=== EXERCISE INSTRUCTIONS ===
Extract the full set of records, then give each one again exactly.
Top of RECORDED INFORMATION
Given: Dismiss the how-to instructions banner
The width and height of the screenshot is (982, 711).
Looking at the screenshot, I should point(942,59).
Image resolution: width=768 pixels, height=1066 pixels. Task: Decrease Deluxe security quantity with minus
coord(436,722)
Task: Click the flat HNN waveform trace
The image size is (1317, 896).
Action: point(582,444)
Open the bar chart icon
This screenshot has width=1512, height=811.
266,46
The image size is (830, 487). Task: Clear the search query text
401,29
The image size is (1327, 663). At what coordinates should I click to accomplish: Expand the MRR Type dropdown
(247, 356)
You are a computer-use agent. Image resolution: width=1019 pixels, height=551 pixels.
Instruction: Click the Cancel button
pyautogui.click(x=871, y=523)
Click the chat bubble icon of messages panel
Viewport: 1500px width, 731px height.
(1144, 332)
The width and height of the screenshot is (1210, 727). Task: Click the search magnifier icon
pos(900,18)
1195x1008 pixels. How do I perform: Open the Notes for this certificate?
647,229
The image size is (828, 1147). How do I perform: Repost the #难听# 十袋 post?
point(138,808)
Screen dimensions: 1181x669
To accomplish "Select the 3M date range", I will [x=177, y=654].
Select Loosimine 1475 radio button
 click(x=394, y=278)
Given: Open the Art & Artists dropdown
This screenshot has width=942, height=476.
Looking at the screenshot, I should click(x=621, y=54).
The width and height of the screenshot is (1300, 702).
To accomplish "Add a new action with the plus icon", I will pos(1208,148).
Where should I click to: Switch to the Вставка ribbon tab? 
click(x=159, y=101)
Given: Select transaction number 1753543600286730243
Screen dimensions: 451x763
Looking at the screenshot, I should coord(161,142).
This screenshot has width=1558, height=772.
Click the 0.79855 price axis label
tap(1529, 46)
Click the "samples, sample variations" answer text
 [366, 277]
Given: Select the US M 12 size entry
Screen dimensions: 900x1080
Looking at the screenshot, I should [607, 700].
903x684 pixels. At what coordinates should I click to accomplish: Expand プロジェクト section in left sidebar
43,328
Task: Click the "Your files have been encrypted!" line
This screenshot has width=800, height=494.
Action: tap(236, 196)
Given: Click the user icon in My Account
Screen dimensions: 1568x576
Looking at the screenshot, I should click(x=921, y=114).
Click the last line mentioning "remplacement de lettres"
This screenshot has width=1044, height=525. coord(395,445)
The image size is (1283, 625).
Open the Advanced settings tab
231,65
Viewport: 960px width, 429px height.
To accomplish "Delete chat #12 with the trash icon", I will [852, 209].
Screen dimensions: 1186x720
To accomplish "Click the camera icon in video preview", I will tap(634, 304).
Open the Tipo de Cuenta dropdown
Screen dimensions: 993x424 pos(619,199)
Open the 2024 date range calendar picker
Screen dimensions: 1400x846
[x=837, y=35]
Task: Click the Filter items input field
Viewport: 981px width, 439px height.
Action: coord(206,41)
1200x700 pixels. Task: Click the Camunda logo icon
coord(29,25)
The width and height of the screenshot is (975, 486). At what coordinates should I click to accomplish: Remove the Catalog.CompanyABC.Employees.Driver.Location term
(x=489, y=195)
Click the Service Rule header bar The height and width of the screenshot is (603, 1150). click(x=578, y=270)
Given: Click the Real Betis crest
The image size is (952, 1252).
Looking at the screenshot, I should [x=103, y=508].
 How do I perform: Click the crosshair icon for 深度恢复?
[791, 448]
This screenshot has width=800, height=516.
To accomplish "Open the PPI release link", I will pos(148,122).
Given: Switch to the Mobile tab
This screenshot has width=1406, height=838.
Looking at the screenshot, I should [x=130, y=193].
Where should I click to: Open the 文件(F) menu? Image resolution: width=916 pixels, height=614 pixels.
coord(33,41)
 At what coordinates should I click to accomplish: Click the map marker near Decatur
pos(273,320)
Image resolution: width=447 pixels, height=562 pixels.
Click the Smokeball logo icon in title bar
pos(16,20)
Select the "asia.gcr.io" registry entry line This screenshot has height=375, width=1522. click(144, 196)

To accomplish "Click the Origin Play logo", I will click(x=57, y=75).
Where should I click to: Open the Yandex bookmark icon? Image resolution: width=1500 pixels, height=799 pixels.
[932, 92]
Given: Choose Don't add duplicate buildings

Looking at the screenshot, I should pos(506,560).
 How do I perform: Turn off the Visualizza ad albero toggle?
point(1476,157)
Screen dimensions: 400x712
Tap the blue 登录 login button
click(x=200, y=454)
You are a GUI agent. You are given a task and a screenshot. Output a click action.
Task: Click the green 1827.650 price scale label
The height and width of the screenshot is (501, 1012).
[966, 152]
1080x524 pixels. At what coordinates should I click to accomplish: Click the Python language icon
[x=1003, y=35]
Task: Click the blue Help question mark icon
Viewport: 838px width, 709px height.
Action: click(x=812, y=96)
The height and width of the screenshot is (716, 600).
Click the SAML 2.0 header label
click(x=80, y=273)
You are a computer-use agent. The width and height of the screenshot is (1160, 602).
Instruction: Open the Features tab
Bottom of RECORDED INFORMATION
=== EXPECTED ANSWER ===
Given: Dismiss the how-to instructions banner
The width and height of the screenshot is (982, 711).
Looking at the screenshot, I should point(942,59).
Image resolution: width=768 pixels, height=1066 pixels. Task: Decrease Deluxe security quantity with minus
coord(436,722)
Task: Click the flat HNN waveform trace
The image size is (1317, 896).
Action: point(582,444)
Open the bar chart icon
This screenshot has width=1512, height=811.
266,46
The image size is (830, 487). Task: Clear the search query text
401,29
The image size is (1327, 663). At what coordinates should I click to accomplish: Expand the MRR Type dropdown
(247, 356)
You are a computer-use agent. Image resolution: width=1019 pixels, height=551 pixels.
Instruction: Click the Cancel button
pyautogui.click(x=871, y=523)
Click the chat bubble icon of messages panel
Viewport: 1500px width, 731px height.
(1144, 332)
The width and height of the screenshot is (1210, 727). Task: Click the search magnifier icon
pos(900,18)
1195x1008 pixels. How do I perform: Open the Notes for this certificate?
647,229
The image size is (828, 1147). How do I perform: Repost the #难听# 十袋 post?
point(138,808)
Screen dimensions: 1181x669
To accomplish "Select the 3M date range", I will [x=177, y=654].
Select Loosimine 1475 radio button
 click(x=394, y=278)
Given: Open the Art & Artists dropdown
This screenshot has width=942, height=476.
Looking at the screenshot, I should click(x=621, y=54).
The width and height of the screenshot is (1300, 702).
To accomplish "Add a new action with the plus icon", I will pos(1208,148).
Where should I click to: Switch to the Вставка ribbon tab? 
click(x=159, y=101)
Given: Select transaction number 1753543600286730243
Screen dimensions: 451x763
Looking at the screenshot, I should coord(161,142).
This screenshot has width=1558, height=772.
Click the 0.79855 price axis label
tap(1529, 46)
Click the "samples, sample variations" answer text
 [366, 277]
Given: Select the US M 12 size entry
Screen dimensions: 900x1080
Looking at the screenshot, I should [607, 700].
903x684 pixels. At what coordinates should I click to accomplish: Expand プロジェクト section in left sidebar
43,328
Task: Click the "Your files have been encrypted!" line
This screenshot has width=800, height=494.
Action: tap(236, 196)
Given: Click the user icon in My Account
Screen dimensions: 1568x576
Looking at the screenshot, I should click(x=921, y=114).
Click the last line mentioning "remplacement de lettres"
This screenshot has width=1044, height=525. coord(395,445)
The image size is (1283, 625).
Open the Advanced settings tab
231,65
Viewport: 960px width, 429px height.
To accomplish "Delete chat #12 with the trash icon", I will [852, 209].
Screen dimensions: 1186x720
To accomplish "Click the camera icon in video preview", I will tap(634, 304).
Open the Tipo de Cuenta dropdown
Screen dimensions: 993x424 pos(619,199)
Open the 2024 date range calendar picker
Screen dimensions: 1400x846
[x=837, y=35]
Task: Click the Filter items input field
Viewport: 981px width, 439px height.
Action: coord(206,41)
1200x700 pixels. Task: Click the Camunda logo icon
coord(29,25)
The width and height of the screenshot is (975, 486). At what coordinates should I click to accomplish: Remove the Catalog.CompanyABC.Employees.Driver.Location term
(x=489, y=195)
Click the Service Rule header bar The height and width of the screenshot is (603, 1150). click(x=578, y=270)
Given: Click the Real Betis crest
The image size is (952, 1252).
Looking at the screenshot, I should [x=103, y=508].
 How do I perform: Click the crosshair icon for 深度恢复?
[791, 448]
This screenshot has width=800, height=516.
To accomplish "Open the PPI release link", I will pos(148,122).
Given: Switch to the Mobile tab
This screenshot has width=1406, height=838.
Looking at the screenshot, I should [x=130, y=193].
Where should I click to: Open the 文件(F) menu? Image resolution: width=916 pixels, height=614 pixels.
coord(33,41)
 At what coordinates should I click to accomplish: Click the map marker near Decatur
pos(273,320)
Image resolution: width=447 pixels, height=562 pixels.
Click the Smokeball logo icon in title bar
pos(16,20)
Select the "asia.gcr.io" registry entry line This screenshot has height=375, width=1522. click(144, 196)

To accomplish "Click the Origin Play logo", I will click(x=57, y=75).
Where should I click to: Open the Yandex bookmark icon? Image resolution: width=1500 pixels, height=799 pixels.
[932, 92]
Given: Choose Don't add duplicate buildings

Looking at the screenshot, I should pos(506,560).
 How do I perform: Turn off the Visualizza ad albero toggle?
point(1476,157)
Screen dimensions: 400x712
Tap the blue 登录 login button
click(x=200, y=454)
You are a GUI agent. You are given a task and a screenshot. Output a click action.
Task: Click the green 1827.650 price scale label
The height and width of the screenshot is (501, 1012).
[966, 152]
1080x524 pixels. At what coordinates should I click to accomplish: Click the Python language icon
[x=1003, y=35]
Task: Click the blue Help question mark icon
Viewport: 838px width, 709px height.
Action: click(x=812, y=96)
The height and width of the screenshot is (716, 600).
Click the SAML 2.0 header label
click(x=80, y=273)
You are a computer-use agent. The width and height of the screenshot is (1160, 602).
Instruction: Open the Features tab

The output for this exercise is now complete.